Nei contesti di emergenza accade frequentemente di non conoscere i colleghi della squadra di intervento, quindi occorre cercare momenti di confronto stabilire una connessione significativa. Per fare questo, le due psicologhe, alla fine di ogni incontro si sono fermate per un confronto a due che ha permesso loro di riflettere sia sul gruppo sia sulle caratteristiche della co-conduzione.
La diversità di competenze, ma soprattutto la capacità di affidarsi l’una all’altra hanno permesso la creazione di una sintonia quasi immediata che si è tradotta in una conduzione molto fluida, capace di produrre un intervento efficace, integrato, equilibrato nella conduzione, che tenesse conto degli aspetti clinici necessari e dei vissuti emotivi a cui è stato garantito uno spazio di emersione.
Tale aspetto di cooperazione si è verificato anche tra gli studenti. Inizialmente la voglia di vivere l’esperienza negli studenti pareva esprimersi anche in un aspetto totalmente personale e di investimento professionale.
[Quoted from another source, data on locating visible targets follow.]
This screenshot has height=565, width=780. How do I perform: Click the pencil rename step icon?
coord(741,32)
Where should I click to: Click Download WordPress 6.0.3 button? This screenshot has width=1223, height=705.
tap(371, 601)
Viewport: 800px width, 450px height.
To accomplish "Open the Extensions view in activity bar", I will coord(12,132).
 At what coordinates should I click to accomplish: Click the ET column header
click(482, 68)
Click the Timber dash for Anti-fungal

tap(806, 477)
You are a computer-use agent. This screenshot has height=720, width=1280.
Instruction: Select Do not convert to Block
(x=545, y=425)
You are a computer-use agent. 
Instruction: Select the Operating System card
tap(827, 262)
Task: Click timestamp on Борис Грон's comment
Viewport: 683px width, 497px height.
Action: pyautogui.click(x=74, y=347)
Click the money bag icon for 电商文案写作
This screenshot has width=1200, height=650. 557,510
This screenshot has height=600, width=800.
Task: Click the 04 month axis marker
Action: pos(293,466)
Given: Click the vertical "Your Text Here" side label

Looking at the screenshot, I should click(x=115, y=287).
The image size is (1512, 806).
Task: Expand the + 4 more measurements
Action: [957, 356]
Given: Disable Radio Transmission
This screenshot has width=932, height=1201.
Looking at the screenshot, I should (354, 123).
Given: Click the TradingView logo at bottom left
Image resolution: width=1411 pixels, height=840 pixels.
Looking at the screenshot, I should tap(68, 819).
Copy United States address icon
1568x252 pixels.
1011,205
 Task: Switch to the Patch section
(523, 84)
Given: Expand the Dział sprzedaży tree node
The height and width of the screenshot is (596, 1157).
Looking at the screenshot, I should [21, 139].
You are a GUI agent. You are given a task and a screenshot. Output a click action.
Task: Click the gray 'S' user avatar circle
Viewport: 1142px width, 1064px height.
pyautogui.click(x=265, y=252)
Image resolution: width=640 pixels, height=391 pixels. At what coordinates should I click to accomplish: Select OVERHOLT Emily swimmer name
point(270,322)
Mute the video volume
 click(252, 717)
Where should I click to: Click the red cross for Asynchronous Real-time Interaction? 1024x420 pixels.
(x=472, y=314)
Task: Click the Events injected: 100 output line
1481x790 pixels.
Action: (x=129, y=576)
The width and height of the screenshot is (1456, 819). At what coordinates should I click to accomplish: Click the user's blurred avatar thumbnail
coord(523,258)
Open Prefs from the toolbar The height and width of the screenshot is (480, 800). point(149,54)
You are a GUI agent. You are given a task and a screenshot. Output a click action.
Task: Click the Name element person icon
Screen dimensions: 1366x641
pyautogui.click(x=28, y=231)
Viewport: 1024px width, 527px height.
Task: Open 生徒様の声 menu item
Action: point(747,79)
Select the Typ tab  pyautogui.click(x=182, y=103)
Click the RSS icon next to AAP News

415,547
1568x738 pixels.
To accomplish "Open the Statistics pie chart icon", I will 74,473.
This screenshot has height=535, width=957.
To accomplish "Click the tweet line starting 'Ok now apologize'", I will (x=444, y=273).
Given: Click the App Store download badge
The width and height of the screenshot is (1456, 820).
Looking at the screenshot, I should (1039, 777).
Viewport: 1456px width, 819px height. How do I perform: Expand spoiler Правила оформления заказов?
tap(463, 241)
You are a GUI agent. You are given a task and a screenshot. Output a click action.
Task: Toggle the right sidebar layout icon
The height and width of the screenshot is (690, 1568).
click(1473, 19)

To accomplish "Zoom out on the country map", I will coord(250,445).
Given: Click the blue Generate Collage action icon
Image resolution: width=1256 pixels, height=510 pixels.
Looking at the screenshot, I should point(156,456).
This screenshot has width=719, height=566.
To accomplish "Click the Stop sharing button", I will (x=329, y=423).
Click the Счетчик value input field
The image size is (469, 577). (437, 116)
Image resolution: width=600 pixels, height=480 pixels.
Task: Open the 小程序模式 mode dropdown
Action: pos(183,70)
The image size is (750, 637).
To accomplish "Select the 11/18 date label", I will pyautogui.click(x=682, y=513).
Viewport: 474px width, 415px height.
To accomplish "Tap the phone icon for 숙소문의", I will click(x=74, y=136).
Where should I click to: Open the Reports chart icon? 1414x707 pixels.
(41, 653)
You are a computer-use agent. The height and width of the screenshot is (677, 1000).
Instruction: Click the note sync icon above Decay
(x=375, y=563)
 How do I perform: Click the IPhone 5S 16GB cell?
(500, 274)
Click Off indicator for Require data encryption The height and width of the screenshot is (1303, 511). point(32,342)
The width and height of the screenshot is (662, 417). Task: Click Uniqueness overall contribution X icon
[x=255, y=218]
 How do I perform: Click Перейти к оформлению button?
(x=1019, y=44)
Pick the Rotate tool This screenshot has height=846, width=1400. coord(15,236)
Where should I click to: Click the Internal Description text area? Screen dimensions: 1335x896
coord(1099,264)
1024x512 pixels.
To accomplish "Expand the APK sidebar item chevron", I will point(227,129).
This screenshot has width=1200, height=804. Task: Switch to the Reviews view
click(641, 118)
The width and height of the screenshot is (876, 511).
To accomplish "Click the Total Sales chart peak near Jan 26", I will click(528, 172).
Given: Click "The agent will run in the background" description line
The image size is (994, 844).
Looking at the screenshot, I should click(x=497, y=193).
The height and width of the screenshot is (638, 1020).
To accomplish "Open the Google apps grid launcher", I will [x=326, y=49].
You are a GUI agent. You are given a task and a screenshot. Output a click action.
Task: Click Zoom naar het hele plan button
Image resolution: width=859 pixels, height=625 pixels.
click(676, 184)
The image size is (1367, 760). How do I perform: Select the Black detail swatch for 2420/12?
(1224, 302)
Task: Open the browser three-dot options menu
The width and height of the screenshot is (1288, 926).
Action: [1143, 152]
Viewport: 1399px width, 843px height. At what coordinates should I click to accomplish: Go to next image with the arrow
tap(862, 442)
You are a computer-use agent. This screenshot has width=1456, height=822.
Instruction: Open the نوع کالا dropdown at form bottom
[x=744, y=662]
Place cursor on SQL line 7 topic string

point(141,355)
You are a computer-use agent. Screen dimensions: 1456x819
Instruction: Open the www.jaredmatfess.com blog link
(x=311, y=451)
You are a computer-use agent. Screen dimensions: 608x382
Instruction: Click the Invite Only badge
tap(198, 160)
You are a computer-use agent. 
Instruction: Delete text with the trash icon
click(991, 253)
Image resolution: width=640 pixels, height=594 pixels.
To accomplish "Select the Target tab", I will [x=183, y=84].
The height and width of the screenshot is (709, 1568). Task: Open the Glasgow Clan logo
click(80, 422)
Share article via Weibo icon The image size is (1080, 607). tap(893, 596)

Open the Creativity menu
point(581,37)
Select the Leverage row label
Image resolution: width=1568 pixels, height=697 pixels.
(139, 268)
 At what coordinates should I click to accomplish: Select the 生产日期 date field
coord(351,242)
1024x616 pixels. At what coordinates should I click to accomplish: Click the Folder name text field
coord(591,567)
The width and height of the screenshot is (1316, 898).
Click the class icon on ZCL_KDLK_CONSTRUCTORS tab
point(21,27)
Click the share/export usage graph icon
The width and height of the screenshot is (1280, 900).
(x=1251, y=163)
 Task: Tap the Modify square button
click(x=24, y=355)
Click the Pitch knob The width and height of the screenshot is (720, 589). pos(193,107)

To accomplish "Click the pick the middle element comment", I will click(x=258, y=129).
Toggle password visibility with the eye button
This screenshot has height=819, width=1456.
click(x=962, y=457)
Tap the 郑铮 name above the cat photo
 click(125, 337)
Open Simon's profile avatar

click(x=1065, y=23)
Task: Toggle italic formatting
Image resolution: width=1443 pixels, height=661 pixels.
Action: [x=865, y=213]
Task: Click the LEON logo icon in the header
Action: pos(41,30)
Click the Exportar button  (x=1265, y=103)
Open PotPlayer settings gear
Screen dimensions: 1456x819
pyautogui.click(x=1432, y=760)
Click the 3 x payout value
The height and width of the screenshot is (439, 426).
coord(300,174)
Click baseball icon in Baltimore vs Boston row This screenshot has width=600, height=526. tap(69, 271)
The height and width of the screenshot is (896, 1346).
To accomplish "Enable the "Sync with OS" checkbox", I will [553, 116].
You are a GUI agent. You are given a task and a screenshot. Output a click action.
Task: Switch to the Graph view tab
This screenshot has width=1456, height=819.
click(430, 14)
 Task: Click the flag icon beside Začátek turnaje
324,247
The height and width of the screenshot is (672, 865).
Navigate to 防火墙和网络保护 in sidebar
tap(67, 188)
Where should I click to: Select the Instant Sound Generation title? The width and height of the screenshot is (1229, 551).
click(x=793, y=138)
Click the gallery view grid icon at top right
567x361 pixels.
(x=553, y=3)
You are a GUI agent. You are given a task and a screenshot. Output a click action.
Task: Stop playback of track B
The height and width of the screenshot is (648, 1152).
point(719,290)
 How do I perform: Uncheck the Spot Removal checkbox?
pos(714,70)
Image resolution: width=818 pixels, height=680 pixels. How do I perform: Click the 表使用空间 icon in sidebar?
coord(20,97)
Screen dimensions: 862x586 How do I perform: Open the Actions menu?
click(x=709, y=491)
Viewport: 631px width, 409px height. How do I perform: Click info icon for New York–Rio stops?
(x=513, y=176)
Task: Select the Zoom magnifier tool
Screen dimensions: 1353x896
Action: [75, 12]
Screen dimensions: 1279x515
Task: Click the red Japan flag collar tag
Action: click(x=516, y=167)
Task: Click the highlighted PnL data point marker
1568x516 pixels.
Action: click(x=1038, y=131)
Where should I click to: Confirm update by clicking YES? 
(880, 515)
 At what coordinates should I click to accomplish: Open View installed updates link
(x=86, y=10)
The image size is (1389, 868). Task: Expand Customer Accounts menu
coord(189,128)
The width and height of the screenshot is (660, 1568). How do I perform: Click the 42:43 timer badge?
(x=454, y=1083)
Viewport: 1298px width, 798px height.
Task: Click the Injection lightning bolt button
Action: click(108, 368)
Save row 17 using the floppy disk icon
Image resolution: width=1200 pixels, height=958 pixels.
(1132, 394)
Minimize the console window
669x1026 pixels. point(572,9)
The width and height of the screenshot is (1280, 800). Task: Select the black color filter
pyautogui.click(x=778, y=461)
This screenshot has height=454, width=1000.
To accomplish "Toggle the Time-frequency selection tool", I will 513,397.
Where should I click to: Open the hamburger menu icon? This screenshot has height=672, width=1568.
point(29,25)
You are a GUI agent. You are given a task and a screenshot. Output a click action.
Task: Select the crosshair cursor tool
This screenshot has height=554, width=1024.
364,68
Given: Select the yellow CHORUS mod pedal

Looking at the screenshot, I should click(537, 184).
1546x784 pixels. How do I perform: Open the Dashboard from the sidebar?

Man mano che si è potuto approfondire il lavoro, come sopra descritto, si è sviluppato nel gruppo degli studenti un clima di cooperazione con aspetti di attenzione agli altri e di sollievo nel sentirsi anche sostituiti dagli altri nel loro lavoro; tali aspetti hanno generato un maggiore sollievo personale e di rafforzamento del senso di gruppo, di grande aiuto di fronte al compito degli hub e in particolare sui sentimenti generati a contatto con l’esperienza emergenziale.